私が住んでいた頃の名古屋市東部付近で歴史関係で取り上げられるっていうと、桶狭間と豊田博物館と有松絞りって感じだった気が…こうして他にもあるんだよね、話題にはならなくてもσ(^^;)。

2013-07-07 10:54:10
Gijyou @gijyou

@k_h_musume 滝ノ水に近い熊ノ前に緑釉陶器の窯があったとされていますね。一応、報告書は出ていますが、緑釉陶器焼成法の実態はあまり良くわかっていません。

2013-07-07 10:56:15
賀茂史女/かものふひとのむすめ @k_h_musume

ありがとうございますm(__)m。古代から社会的生産を左右する条件は、材料の調達や技術の継承だけでは無かったのですね。いつもとても大切なことに気づかされます!。。 @gijyou

2013-07-07 11:08:41
賀茂史女/かものふひとのむすめ @k_h_musume

こういった須恵器や土師器の生産が律令体制下の地方行政の指導で行われていたのであれば、やはり在来氏族(旧国造など?)勢力や国司との協力体制は絶対必要だったんだろうなあ…。

2013-07-07 11:09:48
Gijyou @gijyou

@k_h_musume その点が尾張では微妙で、一説には8世紀初頭の尾北窯は国造である尾張氏が経営する猿投窯から技術者を裂き取って、国司とそれに従う中小豪族が経営したとする研究者がおられます。
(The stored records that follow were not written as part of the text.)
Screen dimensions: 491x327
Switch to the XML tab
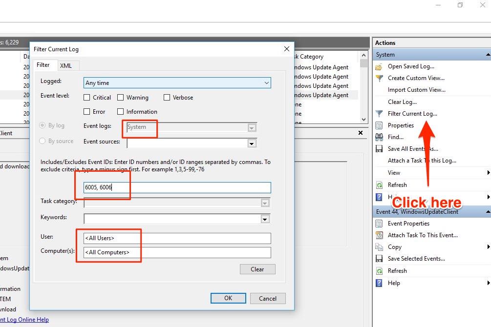[x=67, y=65]
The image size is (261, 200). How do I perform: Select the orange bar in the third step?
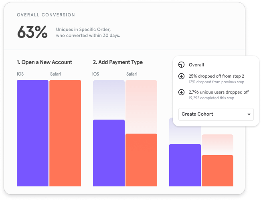[217, 171]
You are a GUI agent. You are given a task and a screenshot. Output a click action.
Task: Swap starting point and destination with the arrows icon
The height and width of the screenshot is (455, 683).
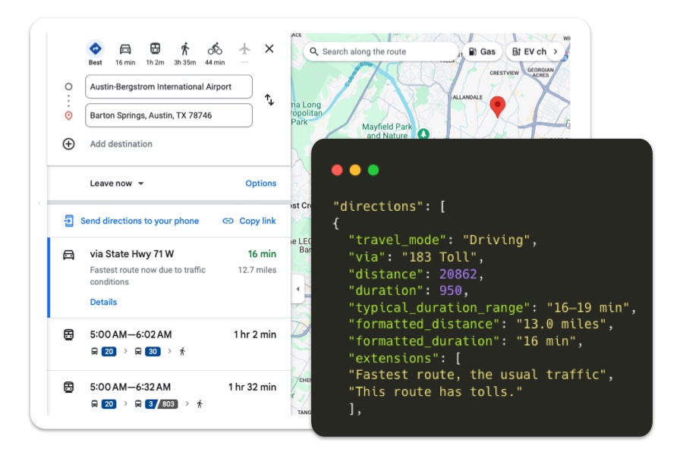(x=270, y=100)
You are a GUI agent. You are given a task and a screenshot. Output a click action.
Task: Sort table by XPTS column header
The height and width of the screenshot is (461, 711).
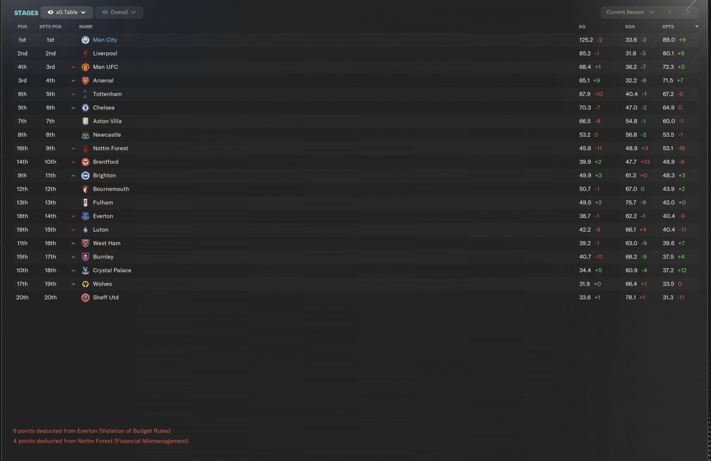[x=668, y=27]
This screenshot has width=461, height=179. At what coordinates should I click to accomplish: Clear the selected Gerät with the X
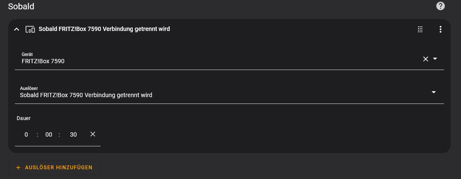425,59
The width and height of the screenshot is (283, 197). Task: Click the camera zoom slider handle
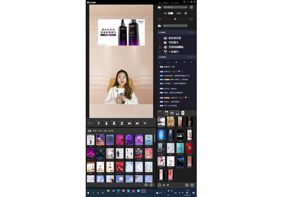(x=175, y=19)
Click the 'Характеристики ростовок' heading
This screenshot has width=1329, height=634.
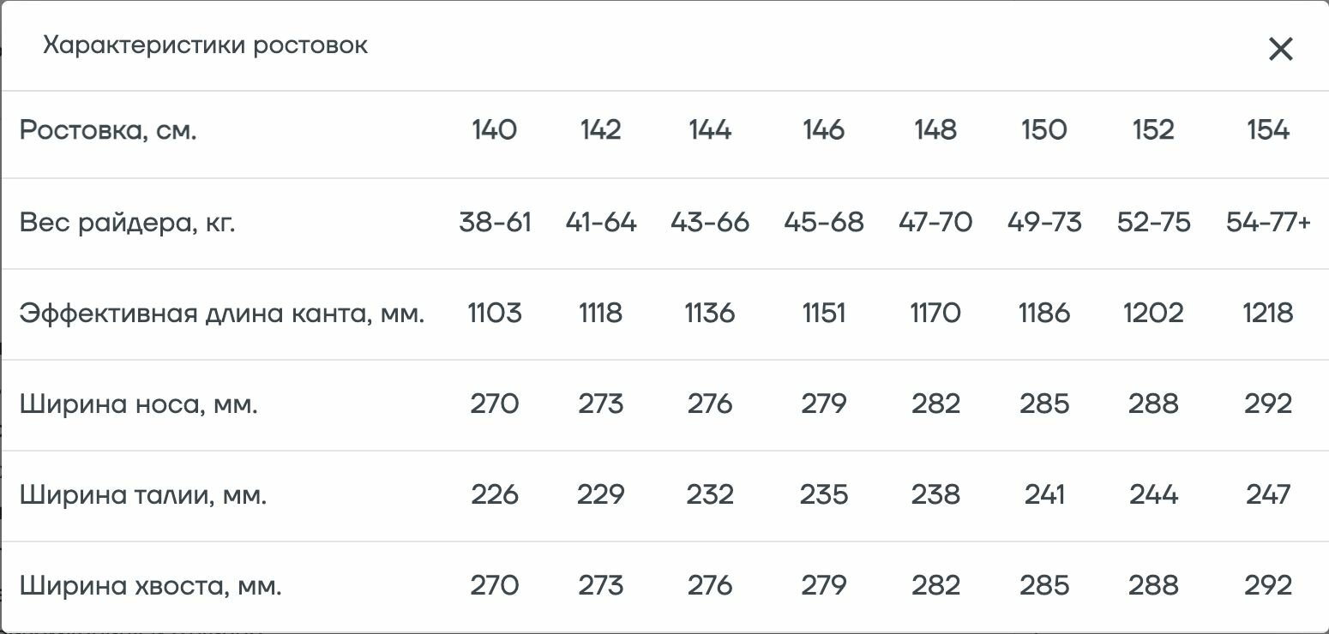click(x=205, y=45)
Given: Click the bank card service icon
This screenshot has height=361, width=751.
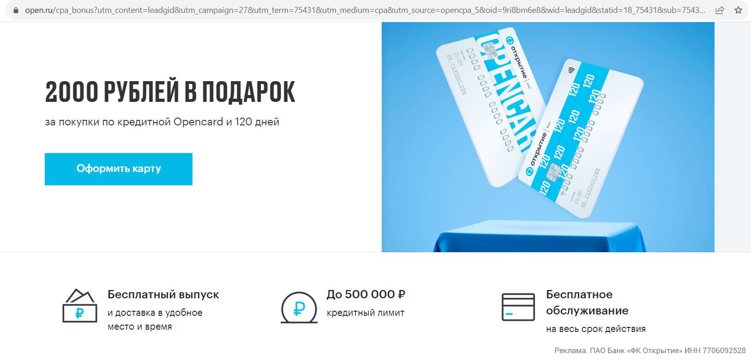Looking at the screenshot, I should (x=518, y=307).
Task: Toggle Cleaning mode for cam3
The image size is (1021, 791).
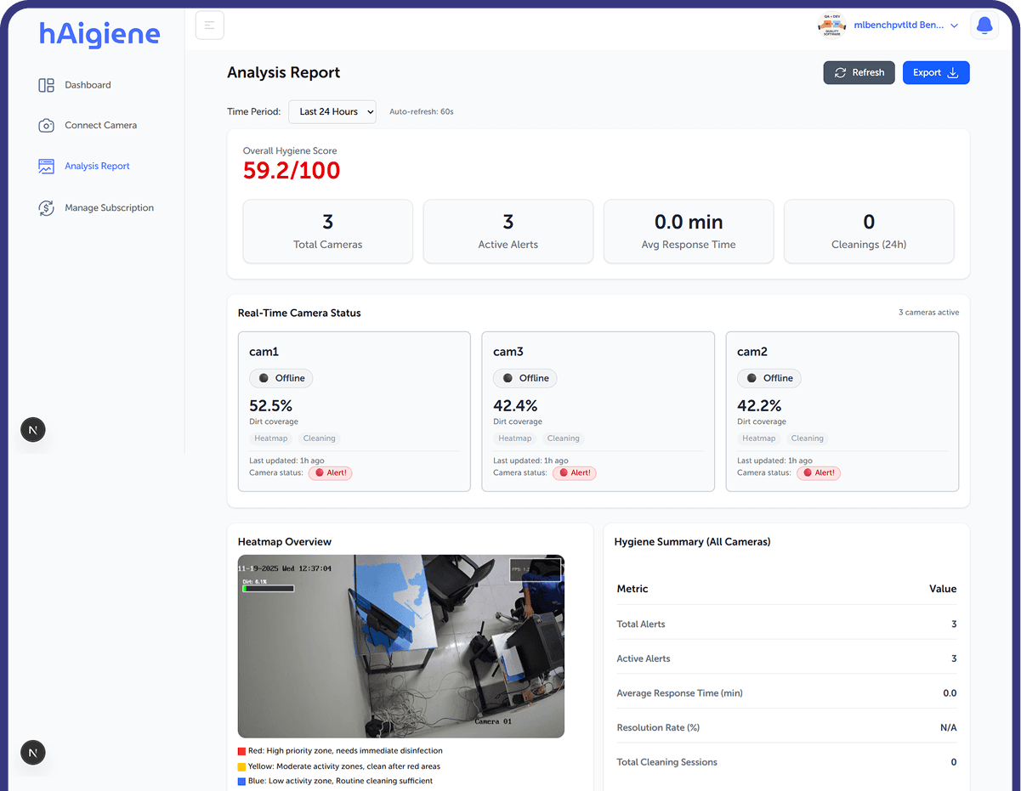Action: tap(563, 438)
ただ中小豪族自体も本来は尾張氏に連なっているので、本当にそう言えるのか私は疑っています。

2013-07-07 11:18:03
賀茂史女/かものふひとのむすめ @k_h_musume

@gijyou  あららσ(^^;)。在来勢力と中央からの派遣官吏の軋轢や競争が無かったとは思いませんが、婚姻だってあったでしょうし、渡来人の移住もあったでしょうし…。一概には言えなさそうな気がしますが…。